En conclusion, que faire ?

Leur petite taille empêche une mesure et une détection simple. Cela na ne facilite pas non plus les moyens de protection tels que les masques contre l’inhalation par exemple6.
Il convient tout d’abord d’assurer une bonne prévention en évitant de s’exposer directement (respirer, toucher…). Les installations d’encoffrement ou de manipulation à distance se révèlent être de bons systèmes dans ce cas, tout comme l’utilisation de filtres.
La bonne ventilation des locaux permet aussi de limiter les risques pour la santé, et d’explosion par la même occasion.
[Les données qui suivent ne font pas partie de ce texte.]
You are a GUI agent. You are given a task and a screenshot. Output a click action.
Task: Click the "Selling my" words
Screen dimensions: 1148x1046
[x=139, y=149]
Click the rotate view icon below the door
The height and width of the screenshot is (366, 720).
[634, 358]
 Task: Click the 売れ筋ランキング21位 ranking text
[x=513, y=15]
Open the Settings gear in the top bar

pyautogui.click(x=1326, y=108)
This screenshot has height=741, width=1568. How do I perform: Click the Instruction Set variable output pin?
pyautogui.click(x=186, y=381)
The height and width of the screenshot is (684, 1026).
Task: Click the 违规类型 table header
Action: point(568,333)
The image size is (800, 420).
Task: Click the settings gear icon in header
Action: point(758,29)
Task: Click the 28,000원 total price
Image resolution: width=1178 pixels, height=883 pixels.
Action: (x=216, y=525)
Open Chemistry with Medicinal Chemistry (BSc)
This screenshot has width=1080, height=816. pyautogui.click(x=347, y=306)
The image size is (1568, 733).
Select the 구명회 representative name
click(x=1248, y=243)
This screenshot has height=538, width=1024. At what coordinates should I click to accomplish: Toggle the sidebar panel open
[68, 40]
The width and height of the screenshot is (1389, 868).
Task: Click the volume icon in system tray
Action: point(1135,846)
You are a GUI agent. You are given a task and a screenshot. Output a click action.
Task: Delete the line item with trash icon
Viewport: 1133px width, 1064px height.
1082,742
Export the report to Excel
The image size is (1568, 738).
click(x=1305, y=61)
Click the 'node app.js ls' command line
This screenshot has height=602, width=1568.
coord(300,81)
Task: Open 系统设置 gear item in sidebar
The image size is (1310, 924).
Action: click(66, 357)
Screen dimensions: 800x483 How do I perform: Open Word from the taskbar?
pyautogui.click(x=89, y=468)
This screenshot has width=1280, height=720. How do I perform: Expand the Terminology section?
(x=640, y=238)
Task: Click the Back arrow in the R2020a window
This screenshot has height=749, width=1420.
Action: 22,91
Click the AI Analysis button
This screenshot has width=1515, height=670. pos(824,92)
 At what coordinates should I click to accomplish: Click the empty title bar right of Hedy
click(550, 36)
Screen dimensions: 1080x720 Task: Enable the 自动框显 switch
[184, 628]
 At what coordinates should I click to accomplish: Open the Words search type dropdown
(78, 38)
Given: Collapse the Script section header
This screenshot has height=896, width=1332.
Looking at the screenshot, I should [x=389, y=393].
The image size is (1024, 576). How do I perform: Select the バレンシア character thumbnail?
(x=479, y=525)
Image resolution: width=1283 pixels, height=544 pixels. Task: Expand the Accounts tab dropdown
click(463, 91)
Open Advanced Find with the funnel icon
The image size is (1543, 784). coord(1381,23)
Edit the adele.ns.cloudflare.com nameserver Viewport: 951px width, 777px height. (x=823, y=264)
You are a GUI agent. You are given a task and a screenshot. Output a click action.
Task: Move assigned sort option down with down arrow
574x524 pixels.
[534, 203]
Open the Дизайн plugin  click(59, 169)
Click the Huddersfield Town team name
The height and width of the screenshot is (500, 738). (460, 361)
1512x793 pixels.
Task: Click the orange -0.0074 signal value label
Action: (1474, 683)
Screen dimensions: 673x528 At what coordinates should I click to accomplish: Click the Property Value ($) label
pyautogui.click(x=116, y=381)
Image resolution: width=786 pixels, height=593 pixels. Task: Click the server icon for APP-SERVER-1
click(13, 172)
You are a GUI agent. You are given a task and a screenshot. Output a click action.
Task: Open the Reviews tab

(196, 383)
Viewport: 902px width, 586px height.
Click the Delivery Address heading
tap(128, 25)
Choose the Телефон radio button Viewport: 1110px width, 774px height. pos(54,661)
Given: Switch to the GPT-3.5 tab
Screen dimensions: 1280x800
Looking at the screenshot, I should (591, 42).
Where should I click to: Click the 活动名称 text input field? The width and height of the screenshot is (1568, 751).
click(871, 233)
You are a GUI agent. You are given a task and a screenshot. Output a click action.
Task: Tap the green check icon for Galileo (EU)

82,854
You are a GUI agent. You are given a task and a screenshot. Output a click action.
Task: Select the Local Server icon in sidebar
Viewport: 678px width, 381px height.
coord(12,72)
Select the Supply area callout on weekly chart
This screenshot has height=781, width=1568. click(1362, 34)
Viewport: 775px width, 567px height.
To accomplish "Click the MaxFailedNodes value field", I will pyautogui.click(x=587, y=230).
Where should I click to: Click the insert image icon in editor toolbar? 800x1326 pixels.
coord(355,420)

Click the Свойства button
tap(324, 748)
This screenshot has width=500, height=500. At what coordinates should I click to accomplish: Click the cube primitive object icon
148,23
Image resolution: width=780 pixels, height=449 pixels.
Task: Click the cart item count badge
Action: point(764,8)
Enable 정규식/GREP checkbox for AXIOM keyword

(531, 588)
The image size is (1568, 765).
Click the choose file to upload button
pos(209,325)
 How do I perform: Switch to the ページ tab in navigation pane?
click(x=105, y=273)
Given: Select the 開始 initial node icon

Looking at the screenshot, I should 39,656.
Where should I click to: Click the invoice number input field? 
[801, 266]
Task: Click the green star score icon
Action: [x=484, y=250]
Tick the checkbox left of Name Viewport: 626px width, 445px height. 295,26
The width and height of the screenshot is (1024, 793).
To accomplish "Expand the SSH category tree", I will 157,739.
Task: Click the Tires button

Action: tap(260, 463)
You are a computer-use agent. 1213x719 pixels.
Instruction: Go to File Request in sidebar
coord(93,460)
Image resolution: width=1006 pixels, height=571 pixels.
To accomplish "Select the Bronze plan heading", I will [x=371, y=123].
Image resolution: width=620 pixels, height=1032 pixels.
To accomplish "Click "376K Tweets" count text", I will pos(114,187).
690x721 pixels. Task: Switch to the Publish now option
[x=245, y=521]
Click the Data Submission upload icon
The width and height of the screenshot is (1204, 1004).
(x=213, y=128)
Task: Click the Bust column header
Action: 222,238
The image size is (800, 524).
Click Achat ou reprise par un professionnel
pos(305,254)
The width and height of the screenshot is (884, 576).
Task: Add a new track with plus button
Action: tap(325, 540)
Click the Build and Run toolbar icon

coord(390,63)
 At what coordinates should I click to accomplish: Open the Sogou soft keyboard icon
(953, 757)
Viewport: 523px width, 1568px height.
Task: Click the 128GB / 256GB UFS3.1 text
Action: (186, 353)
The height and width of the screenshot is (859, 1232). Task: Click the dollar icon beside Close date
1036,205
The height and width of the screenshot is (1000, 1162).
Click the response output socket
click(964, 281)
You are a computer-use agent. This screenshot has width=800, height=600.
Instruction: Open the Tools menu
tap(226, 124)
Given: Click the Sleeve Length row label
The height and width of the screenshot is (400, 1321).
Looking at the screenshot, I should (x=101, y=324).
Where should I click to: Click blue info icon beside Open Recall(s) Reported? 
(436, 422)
Au regard de la réglementation, il y a obligation pour l’employeur :

  • de mettre en œuvre les principes généraux de prévention : l’employeur prend les mesures nécessaires pour assurer la sécurité et protéger la santé physique et morale des travailleur… ;
  • d’évaluer les risques pour la santé et la sécurité des travailleurs et transcrire le résultat de cette évaluation dans le document unique ; 
  • de prendre les dispositions nécessaires pour assurer les secours ; 
  • d’assurer pour certains travaux, la présence d’un surveillant: désigné, qualifié, instruit sur les mesures à prendre en cas d'incident et d'accident et ayant à sa disposition les moyens nécessaires pour intervenir, donner l'alerte et apporter les premiers secours :

Rappel : les membres du  CHS-CT (ou lorsqu’il n’existe pas les délégués du personne), doivent :

  • être associés sur les actions de formations à la sécurité ;
  • avoir accès au document unique d’évaluation des risques.